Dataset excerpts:

↓↓↓

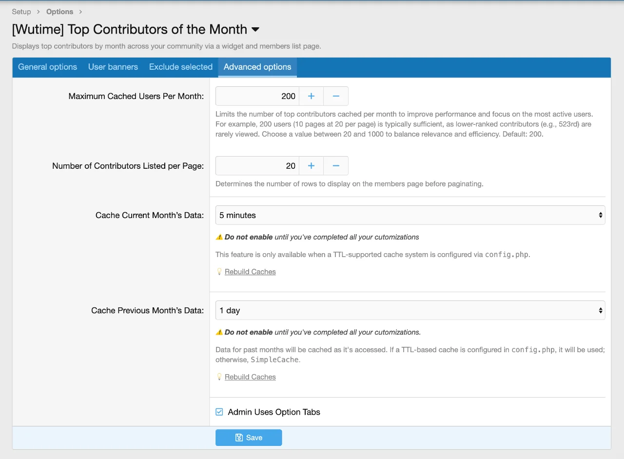Open Cache Current Month's Data dropdown
This screenshot has height=459, width=624.
410,215
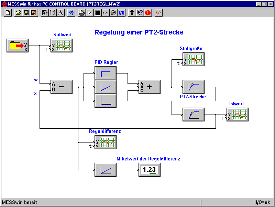
Task: Click the I/O toolbar button
Action: (x=121, y=13)
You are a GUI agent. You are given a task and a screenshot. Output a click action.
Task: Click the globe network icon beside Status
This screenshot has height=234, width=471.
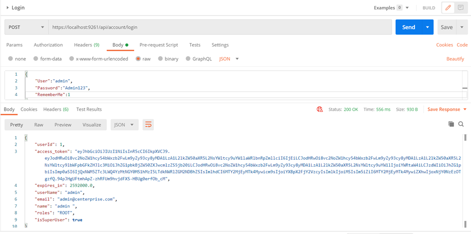(320, 109)
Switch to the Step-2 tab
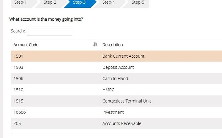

↑↑↑

Problem details: Please give again only the lines from the one containing "You are a GUI" through the last line of the entries above, exactly as they stand and without pictures.

The completed task:
You are a GUI agent. You are given a task and a screenshot. Output a click action.
Task: Click the globe network icon beside Status
This screenshot has height=234, width=471.
(320, 109)
Switch to the Step-2 tab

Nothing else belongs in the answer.